▶ **INSTRUÇÕES DO EXERCÍCIO**:
Extraia, sem alterações, a parte do texto sobre as universidades diante das epidemias que vai de "Emergindo deste sucinto" a "de disseminação global.".

─── TRECHO DO DOCUMENTO ───

Aproximando-nos da contemporaneidade, chegamos a 1918, quando outro grande desafio sanitário relacionado a doenças infecciosas afligiu o mundo, ceifando a vida de milhões de pessoas: a epidemia de influenza conhecida como gripe espanhola. Mais uma vez, medidas arrojadas foram implementadas. Na Universidade de Stanford, os estudantes contaminados foram rapidamente isolados e o uso de máscaras passou a ser obrigatório, aplicando-se multas àqueles que circulassem sem o acessório. Em outras instituições diferentes medidas foram adotadas, desde a quarentena até aulas ao ar livre. Muitos estudantes atuaram voluntariamente, diretamente na linha de frente, para auxiliar suas comunidades, inclusive nos hospitais. Enfermarias foram criadas no interior dos campi para tratar estudantes enfermos e a exigência de vacinação antes do início das aulas, ou mesmo a vacinação da comunidade estudantil pela própria universidade, consolidou-se como prática frequente.

Emergindo deste sucinto mergulho nos anais da epopeia universitária, chegamos à segunda década do século 21. Para muitos, contexto dantes conhecido apenas pelos livros de História, mas hoje vivido com perplexidade, incertezas, angústias e esperança. Afloram nossas fraquezas e forças, misturadas, nesta experiência do espírito humano frente à imponência da natureza. No crepúsculo do ano de 2019, informações oriundas do Extremo Oriente impactavam o mundo com a notícia de que estaríamos em rota de colisão, em alta velocidade, com uma nova e letal pestilência. De fato, a pandemia de Covid-19, causada pelo novo coronavírus, logo demonstrou capacidade explosiva de disseminação global.

A resposta da comunidade científica foi uma das mais rápidas da história, talvez sem precedentes em situações de surtos desta estirpe. Após os primeiros casos se tornarem oficiais, em dez dias a sequência genética do vírus foi disponibilizada por pesquisadores chineses para quaisquer cientistas no mundo interessados em estudá-la. Na Europa, o vírus portado pelo primeiro paciente diagnosticado foi sequenciado por pesquisadores franceses em apenas cinco dias. Na América Latina, após a confirmação do primeiro caso, cientistas brasileiros sequenciaram o genótipo viral em impressionantes 48 horas, um recorde de tempo conquistado pela parceria entre o Instituto Adolfo Lutz, a Universidade de São Paulo e a Universidade de Oxford.

Segundo a Organização Mundial da Saúde, 169 projetos de vacinas estão em desenvolvimento, muitas já nas fases de testes em humanos, e grande parte conduzidas por instituições universitárias. Ao redor do globo uma ampla colaboração entre universidades, empresas e instituições globais de saúde pública tem possibilitado acelerar a resposta dos países a esta pandemia. As universidades estão conduzindo e compartilhando pesquisas essenciais a respeito da Covid-19, publicizando dados e coordenando com governos a consolidação de políticas que irão poupar milhares de vidas e acelerar a recuperação econômica.

─── REGISTROS FORNECIDOS ───

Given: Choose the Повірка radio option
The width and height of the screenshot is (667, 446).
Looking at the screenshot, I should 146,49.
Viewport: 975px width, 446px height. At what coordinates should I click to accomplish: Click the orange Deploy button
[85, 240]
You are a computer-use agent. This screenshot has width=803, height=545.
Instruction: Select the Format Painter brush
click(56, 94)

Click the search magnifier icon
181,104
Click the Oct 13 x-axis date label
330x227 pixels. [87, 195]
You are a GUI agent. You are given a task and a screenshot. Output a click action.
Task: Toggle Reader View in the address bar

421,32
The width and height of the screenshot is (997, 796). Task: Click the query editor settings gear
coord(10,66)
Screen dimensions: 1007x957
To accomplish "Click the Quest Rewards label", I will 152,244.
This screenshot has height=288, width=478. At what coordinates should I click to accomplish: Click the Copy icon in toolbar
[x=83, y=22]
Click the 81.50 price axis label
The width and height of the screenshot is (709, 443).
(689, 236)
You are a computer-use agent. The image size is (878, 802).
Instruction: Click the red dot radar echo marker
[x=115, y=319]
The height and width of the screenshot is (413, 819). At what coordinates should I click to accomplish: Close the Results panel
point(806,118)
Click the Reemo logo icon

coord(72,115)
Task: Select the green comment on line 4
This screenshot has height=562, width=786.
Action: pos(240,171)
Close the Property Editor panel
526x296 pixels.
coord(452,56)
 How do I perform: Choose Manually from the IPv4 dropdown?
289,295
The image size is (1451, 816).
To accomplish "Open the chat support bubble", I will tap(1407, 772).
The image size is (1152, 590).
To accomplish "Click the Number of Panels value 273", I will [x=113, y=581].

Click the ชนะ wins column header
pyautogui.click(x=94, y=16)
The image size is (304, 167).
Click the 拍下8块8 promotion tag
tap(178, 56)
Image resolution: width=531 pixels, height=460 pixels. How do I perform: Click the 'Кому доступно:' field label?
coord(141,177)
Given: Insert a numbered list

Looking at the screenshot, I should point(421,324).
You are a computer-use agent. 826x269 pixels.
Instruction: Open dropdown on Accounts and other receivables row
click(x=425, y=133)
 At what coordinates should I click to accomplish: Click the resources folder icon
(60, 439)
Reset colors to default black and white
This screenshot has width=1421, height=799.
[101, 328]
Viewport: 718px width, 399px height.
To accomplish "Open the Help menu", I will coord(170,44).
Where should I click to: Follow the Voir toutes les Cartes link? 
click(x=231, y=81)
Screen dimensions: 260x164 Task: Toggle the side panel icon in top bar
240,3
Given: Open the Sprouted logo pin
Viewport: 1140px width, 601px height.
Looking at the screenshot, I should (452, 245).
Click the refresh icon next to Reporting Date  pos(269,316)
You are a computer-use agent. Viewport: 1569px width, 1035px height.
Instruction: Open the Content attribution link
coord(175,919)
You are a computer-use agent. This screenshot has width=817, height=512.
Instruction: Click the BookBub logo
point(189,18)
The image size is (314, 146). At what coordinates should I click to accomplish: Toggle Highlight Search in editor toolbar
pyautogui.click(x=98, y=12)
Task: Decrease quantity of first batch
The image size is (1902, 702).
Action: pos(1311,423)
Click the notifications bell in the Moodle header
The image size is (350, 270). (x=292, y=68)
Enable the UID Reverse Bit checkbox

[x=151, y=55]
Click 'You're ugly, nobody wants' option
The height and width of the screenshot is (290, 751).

───

▶ **RESPOSTA DO PROBLEMA**:
Emergindo deste sucinto mergulho nos anais da epopeia universitária, chegamos à segunda década do século 21. Para muitos, contexto dantes conhecido apenas pelos livros de História, mas hoje vivido com perplexidade, incertezas, angústias e esperança. Afloram nossas fraquezas e forças, misturadas, nesta experiência do espírito humano frente à imponência da natureza. No crepúsculo do ano de 2019, informações oriundas do Extremo Oriente impactavam o mundo com a notícia de que estaríamos em rota de colisão, em alta velocidade, com uma nova e letal pestilência. De fato, a pandemia de Covid-19, causada pelo novo coronavírus, logo demonstrou capacidade explosiva de disseminação global.